- _Tarefas propostas_
**a)** No relato sobre a espera na clínica, em que bairro fica a Clínica de Cirurgia da Obesidade?
**b)** Dê sequência ao relato sobre a espera na clínica, começando logo após a última frase apresentada.

- _Trecho selecionado_
Em observação, na Clínica

Hoje é sexta-feira. São 13h18.

Estou na Clínica de Cirurgia da Obesidade, em Botafogo, aguardando ser atendida, às 14h40.

Estou sentada na recepção. Ao meu lado direito, parte do sofá com a minha mochila e o celular em cima. Ao meu lado esquerdo, sofá vazio. Na minha frente, um vão por onde as pessoas passam.

A recepcionista está atrás do balcão, no telefone. Ela é negra, magra, baixa. Tem o cabelo comprido, encaracolado, preso num meio-rabo de cavalo. Veste calça social preta, blusa social bege, sapato social preto, de bico fino, e está sentada na sua cadeira, atrás do balcão. Como o balcão é alto, não consigo vê-la direito.

- Não, tá. Pode deixar. Não, pode deixar. Vou sair daqui 15h30. Então. Tá, então pode deixar que eu vou sair 15h30 daqui pra ir com folga, tá. Tá, beijo.

Ela desliga o telefone.

- Meu Deus do céu, ele só dá trabalho. Tá vendo o tempo que demora? Nunca atende rápido. Ainda fala que é pra agilizar... Ai... tudo isso? Meu Deus do céu...

Agora permanecemos em silêncio.

A recepcionista come algo.

- Ai meu Deus, muita fome. Dificuldaaaade!

A porta abre.

Três senhoras entram. Uma permanece de pé, no balcão da recepção.

Uma senhora sentada ao meu lado esquerdo e uma sentada ao meu lado direito, uma em pé na minha frente.

A senhora sentada ao meu lado esquerdo é negra, um pouco acima do peso, baixinha, e cabelo preto, curto. Veste um vestido longo, cinza e um casaco bege e um sapato preto.

- _Material fornecido_

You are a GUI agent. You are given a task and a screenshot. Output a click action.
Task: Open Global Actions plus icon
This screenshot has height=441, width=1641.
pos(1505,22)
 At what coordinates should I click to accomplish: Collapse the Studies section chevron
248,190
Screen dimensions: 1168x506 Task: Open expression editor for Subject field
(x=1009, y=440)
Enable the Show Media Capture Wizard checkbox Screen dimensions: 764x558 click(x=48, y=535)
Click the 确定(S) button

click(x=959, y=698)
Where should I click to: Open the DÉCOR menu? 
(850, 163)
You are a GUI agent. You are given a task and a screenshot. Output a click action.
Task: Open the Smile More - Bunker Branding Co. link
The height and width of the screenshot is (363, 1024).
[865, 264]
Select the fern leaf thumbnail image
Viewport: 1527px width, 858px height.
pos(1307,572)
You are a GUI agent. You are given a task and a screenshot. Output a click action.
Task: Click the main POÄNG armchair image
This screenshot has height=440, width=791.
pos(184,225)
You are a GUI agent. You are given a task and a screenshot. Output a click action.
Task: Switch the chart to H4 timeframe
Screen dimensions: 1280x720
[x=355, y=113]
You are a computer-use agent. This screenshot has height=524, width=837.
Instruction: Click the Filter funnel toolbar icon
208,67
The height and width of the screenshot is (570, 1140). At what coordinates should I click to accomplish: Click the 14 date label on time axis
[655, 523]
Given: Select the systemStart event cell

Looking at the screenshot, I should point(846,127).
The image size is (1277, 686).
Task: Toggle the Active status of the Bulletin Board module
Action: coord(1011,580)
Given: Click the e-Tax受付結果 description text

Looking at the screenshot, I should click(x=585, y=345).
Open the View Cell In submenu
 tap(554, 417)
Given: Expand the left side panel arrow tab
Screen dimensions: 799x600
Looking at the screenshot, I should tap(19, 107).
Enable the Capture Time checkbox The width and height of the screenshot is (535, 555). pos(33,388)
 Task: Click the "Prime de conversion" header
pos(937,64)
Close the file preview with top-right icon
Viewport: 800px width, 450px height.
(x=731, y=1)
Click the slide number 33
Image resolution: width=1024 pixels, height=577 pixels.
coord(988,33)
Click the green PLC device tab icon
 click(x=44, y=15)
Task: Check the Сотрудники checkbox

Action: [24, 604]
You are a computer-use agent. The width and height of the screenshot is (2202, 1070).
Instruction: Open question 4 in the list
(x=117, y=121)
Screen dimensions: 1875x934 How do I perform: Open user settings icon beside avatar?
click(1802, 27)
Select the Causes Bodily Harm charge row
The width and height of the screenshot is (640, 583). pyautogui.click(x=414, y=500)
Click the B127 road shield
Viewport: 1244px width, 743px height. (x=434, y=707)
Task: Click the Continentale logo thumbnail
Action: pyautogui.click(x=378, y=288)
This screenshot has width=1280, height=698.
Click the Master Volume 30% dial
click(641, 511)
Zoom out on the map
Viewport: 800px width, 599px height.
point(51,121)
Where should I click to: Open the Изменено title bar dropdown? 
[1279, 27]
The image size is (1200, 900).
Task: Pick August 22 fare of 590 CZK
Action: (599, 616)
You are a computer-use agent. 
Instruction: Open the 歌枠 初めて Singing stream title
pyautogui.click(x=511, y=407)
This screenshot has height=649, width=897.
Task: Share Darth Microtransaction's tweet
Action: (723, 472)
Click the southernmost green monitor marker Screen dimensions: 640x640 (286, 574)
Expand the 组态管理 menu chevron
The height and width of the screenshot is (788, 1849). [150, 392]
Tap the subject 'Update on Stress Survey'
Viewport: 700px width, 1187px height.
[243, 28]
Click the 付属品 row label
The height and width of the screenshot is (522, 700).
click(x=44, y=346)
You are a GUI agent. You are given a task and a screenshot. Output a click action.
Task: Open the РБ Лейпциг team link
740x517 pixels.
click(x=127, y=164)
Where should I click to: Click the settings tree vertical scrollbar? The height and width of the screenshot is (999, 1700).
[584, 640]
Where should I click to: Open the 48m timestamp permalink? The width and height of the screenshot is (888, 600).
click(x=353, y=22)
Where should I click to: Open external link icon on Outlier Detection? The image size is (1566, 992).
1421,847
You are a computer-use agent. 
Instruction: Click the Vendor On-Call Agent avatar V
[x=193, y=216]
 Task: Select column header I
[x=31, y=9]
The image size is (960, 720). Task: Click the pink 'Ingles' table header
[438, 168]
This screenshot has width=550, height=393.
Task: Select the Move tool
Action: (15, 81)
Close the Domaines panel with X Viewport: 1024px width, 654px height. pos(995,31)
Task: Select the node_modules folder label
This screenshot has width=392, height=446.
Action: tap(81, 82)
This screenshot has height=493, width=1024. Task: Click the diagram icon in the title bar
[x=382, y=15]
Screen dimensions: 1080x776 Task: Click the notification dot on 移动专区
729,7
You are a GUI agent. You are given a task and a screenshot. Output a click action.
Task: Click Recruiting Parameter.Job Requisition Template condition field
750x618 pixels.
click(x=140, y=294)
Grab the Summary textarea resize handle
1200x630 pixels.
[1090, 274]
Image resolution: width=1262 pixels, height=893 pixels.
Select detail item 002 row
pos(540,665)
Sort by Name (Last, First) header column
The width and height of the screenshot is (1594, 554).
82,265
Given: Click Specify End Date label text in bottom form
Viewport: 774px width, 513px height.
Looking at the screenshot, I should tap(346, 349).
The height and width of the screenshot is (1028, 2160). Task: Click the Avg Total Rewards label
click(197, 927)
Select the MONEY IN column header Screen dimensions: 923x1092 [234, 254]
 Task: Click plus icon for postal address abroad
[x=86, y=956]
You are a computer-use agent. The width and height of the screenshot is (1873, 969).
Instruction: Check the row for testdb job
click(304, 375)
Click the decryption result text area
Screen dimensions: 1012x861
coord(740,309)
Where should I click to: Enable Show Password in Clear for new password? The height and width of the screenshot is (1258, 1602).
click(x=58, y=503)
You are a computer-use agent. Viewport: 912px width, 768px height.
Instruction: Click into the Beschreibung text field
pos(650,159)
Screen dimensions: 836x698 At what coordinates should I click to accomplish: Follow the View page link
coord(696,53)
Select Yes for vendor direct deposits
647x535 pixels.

- _Respostas_
**a)** Em Botafogo.

**b)**
A sentada ao meu lado direito é negra, baixinha, um pouco gordinha, e tem o cabelo curto, grisalho. Veste uma saia azul, blusa azul estampada e sandália bege. Está sentada, de braços cruzados, sobre o colo.

A senhora sentada ao meu lado esquerdo levantou e está lendo as coisas, no quadro. Sentou ao meu lado novamente.

- Também de 20. Tudo de jovem. Ah, mas eu quero ter.

A senhora ao meu lado direito:

- Eu tenho cabeça de 20. Tenho 86 anos, mas cabeça de 20.

- A senhora de 96 anos. Bebe, fuma, e vai pra pagode. Cabelo de ené.

O doutor chegou. Passou pela gente, na recepção.

- A sogra da filha da minha prima. Gente, que cabeça maravilhosa. Mora aqui em Laranjeiras, sozinha.

A outra recepcionista chega e passa pela recepção.

- E ela adora a nora. O filho fica tomando conta dela.

- Minha madrinha com 98.

- É, dona Alba com 98, conversava bem a beça. Conversava muito bem, ela tinha a cabeça boa.

- Ela falava assim: cale a boca, você não sabe mais do que eu.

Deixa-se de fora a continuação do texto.